Basta cazzate sulla Corea, l’opzione militare è impossibile

Gli Usa sono pronti, e chi lo può negare? La Corea pure. L'Europa, in qualità di colonia americana, delle cose importanti non si interessa. Dunque, cosa manca ai fuochi d'artificio?

Il missile balistico a medio raggio nordcoreano che ad agosto è caduto in mare al termine di un volo di 2.750 chilometri e dopo aver sorvolato il cielo dell’isola nipponica di Hokkaido, rappresenta senza dubbio un ulteriore passo nella progressiva escalation determinata dai test balistici della Corea del Nord. Il test balistico è stato più importante del sesto esperimento nucleare sotterraneo che in queste ore ha scatenato la reazione dell’Onu. Tutti successi tecnologici della Corea, comunque, non c'è nessun dubbio su questo, ma fa assolutamente ridere sostenere che Pyongyang possa minacciare seriamente gli Stati Uniti, allo stato attuale.

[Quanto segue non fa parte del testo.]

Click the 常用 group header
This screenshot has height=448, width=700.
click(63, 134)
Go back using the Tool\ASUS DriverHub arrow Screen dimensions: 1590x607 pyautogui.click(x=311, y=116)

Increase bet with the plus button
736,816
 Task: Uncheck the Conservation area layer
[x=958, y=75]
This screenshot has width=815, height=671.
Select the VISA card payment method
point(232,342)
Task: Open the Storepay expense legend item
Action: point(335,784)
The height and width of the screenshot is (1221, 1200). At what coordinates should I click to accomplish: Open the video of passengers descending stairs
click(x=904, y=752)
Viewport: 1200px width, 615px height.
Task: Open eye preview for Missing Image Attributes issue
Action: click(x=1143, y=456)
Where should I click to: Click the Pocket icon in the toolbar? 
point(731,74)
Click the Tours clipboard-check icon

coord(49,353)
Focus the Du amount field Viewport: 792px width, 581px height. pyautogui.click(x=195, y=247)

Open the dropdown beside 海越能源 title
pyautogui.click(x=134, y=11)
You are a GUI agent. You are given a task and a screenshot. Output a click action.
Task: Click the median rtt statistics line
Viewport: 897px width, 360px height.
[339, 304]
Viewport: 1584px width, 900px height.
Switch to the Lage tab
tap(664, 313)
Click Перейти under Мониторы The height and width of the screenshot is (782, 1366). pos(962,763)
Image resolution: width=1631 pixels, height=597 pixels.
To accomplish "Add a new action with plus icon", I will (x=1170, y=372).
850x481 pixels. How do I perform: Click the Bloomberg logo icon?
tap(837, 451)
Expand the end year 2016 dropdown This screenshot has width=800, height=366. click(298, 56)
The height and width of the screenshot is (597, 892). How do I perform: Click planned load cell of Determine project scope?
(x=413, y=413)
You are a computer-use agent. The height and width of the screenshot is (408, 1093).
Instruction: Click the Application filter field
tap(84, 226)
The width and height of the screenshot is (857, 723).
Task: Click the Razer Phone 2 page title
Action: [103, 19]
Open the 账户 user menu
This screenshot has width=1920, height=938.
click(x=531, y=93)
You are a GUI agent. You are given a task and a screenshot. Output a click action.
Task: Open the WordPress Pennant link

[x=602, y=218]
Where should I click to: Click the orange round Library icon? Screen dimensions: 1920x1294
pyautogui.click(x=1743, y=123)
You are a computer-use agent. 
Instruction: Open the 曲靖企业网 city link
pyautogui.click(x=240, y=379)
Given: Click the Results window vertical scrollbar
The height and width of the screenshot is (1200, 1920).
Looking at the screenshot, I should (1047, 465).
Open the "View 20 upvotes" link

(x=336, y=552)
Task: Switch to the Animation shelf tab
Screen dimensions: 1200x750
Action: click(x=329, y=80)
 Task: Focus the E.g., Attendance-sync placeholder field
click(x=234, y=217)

A parte le 6780 testate nucleari a disposizione di Trump contro le 10 (forse) di Kim Jong-Un, gli Stati Uniti possono contare su due basi aeree in Corea del Sud e una navale, per non parlare della base sull’isola di Guam, ad Okinawa e di tutte quelle gestite con gli alleati giapponesi.

Insomma, se Kim schiaccia il bottone è fisicamente spacciato e la Corea del Nord verrebbe in un battibaleno spazzata via dal globoterracqueo e dalle carte geografiche. Sotto un profilo meramente quantitativo, il vero pericolo militare nel mondo viene dagli Stati Uniti e non certo dalla minuscola Pyongyang.

Detto questo l’opzione militare contro la Corea è impossibile a realizzarsi, grazie all’intelligenza del suo leader Kim Jong – Un che ha di fatto impedito il progetto di una rivoluzione colorata o di un cambio violento del governo grazie agli investimenti in tecnologie e armi nucleari. Pur senza toccare gli States, infatti, le bombe di Kim qualora venisse attaccato potrebbero causare la morte di 20 milioni di esseri umani in Sud Korea e distruggere almeno 20 impianti nucleari. Chi può pensare di sopravvivere al giudizio della storia e all’opinione pubblica mondiale dopo aver causato una simile strage? Nemmeno Hitler e Tamerlano messi insieme sono riusciti a causare un’ecatombe di tali proporzioni, roba da non poter metter più piede in Corea e Giappone per i prossimi 5 secoli. Tutti i diplomatici che hanno avuto a che fare col governo coreano sanno e riportano che Kim non attaccherà mai per primo, e quindi se ciò avverrà, sarà per mano dei suoi nemici.

Dunque, checchè ne dica la solita stampa mainstream, l’opzione militare non è possibile. Kim insegue il nucleare per mantenere la leadership, cioè per non essere invaso. Le ripetute minacce e controminacce tra il biondo pannocchia e il paffuto orientale servono solo al teatrino politico-economico tra Usa e Cina.

A meno che …. A meno che finora non ci abbiano sempre spudoratamente abbindolato sul potenziale nucleare di Kim e sia dunque possibile che gli americani intervengano semplicemente bombardando la capitale Pyongyang con armi convenzionali, come già fecero con Bagdad, con Belgrado ecc. ecc. Se così fosse, visti i copioni precedenti recitati dal Pentagono, non dovremo stupircene affatto.